The `digitalocean.Firewall` resource allows us to specify inbound and outbound rules which filter traffic based on its source and destination. You will typically configure it to allow only necessary traffic to your nodes, such as SSH (port 22), HTTPS (port 443), and any other ports your applications specifically need.

The `digitalocean.KubernetesCluster` resource sets up a managed Kubernetes cluster. As part of the setup, you can provide tags which are used by the Firewall to apply rules to every node in the cluster that has the tag. Also, you may configure the version, the size, and other specifications for your nodes.

Below is a Pulumi program that defines both a DigitalOcean Firewall and a Kubernetes cluster:

```python
import pulumi
import pulumi_digitalocean as do

# Create a DigitalOcean Kubernetes cluster
k8s_cluster = do.KubernetesCluster(
    "ai-training-cluster",
    region="nyc3",
    version="1.21.5-do.0",
    node_pool=do.KubernetesClusterNodePoolArgs(
        name="default",
        size="s-2vcpu-2gb",
        node_count=3,
        tags=["k8s-node"]
    )
)

# Create a firewall for the Kubernetes nodes
firewall = do.Firewall(
    "k8s-firewall",
    # Assuming the Kubernetes nodes are tagged "k8s-node", we reference that tag to apply rules to those nodes.
    tags=["k8s-node"],
    inbound_rules=[
        do.FirewallInboundRuleArgs(
            protocol="tcp",
            port_range="22",
            source_addresses=["0.0.0.0/0"]  # Be cautious with this; restrict to known IPs if possible.
        ),
        do.FirewallInboundRuleArgs(
            protocol="tcp",
            port_range="6443",
            source_addresses=["0.0.0.0/0"]  # This is the Kubernetes API server port.
        ),
        # Add other rules as required for your AI training cluster
    ],
    outbound_rules=[
        do.FirewallOutboundRuleArgs(
            protocol="tcp",
            port_range="all",
            destination_addresses=["0.0.0.0/0"]
        )
    ]
)

# Output the cluster endpoint and firewall ID
pulumi.export("k8s_cluster_endpoint", k8s_cluster.endpoint)
pulumi.export("firewall_id", firewall.id)
```

This script automates the infrastructure setup for your AI training cluster with essential security configurations. Here are the critical points of the script:
- A Kubernetes cluster is instantiated with version `1.21.5-do.0`, though you should choose an appropriate version based on your requirements.
- The cluster nodes are tagged `k8s-node`, allowing us to reference this tag in the firewall settings.
- The firewall allows inbound on SSH port 22, which you might adjust to your IP range, and port 6443 for Kubernetes API communications.
- Outbound traffic is fully permitted, which you may want to lock down further based on outbound traffic needs.

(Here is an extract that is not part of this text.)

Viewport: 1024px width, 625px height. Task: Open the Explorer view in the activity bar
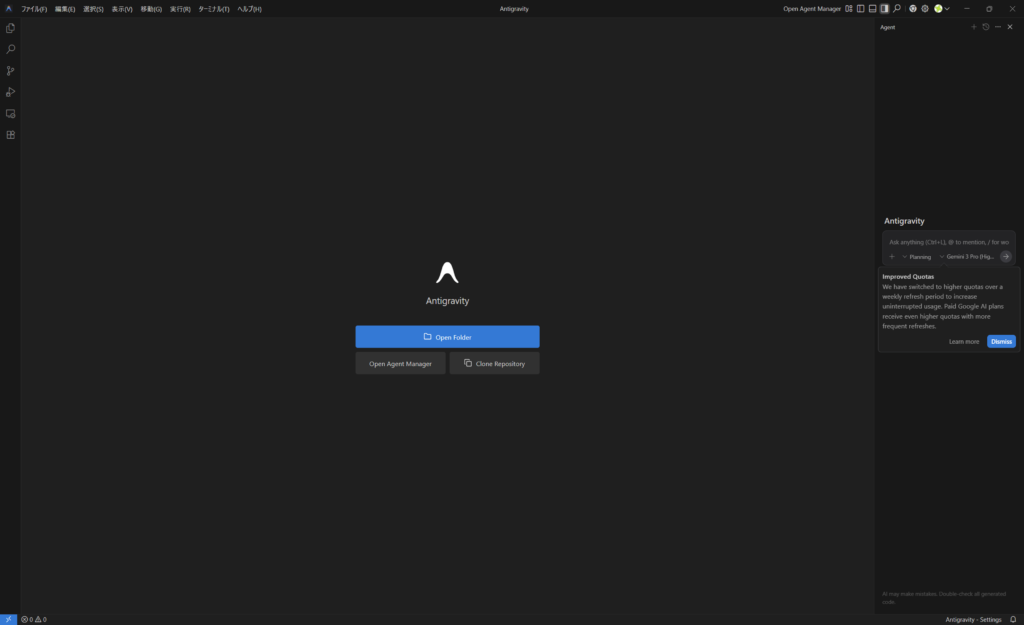tap(11, 28)
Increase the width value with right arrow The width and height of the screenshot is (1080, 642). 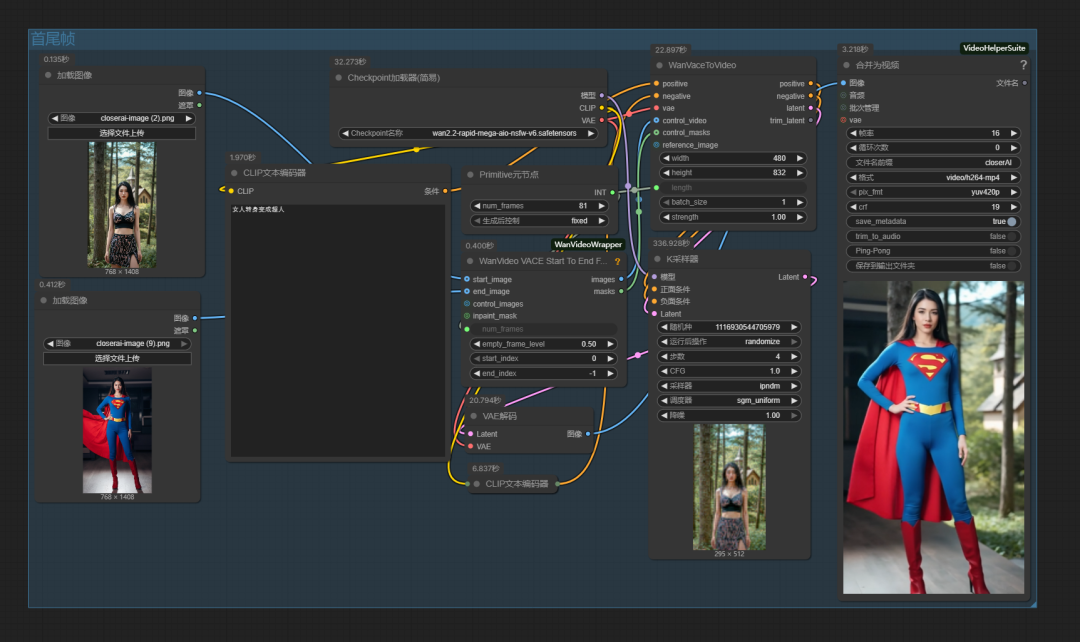click(799, 158)
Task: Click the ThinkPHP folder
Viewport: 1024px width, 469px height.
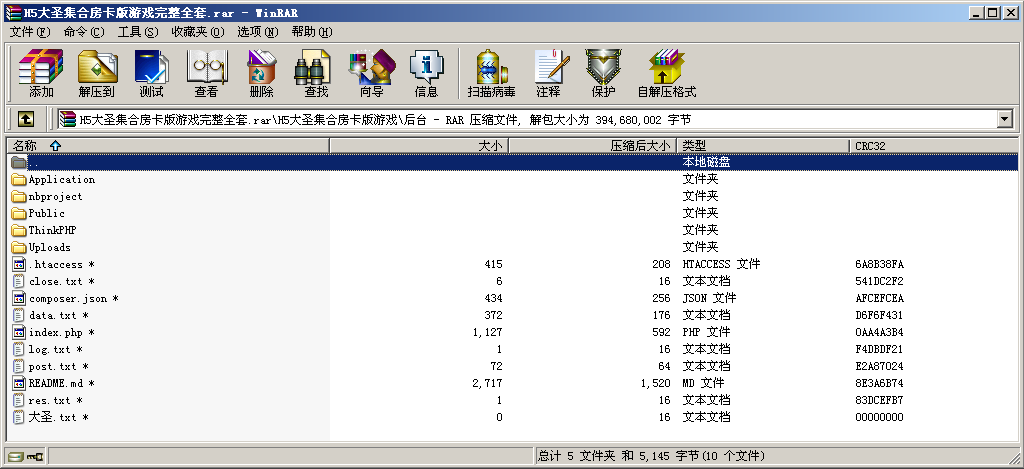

By using these resources, your cluster's security posture is maintained, and you can confidently proceed with deploying and training your AI models. If you need to secure incoming traffic to specific services, you would define additional firewall rules that allow traffic to the ports these services use. Always restrict access to what is necessary, and consider using a VPN or other secure means to access your resources when possible.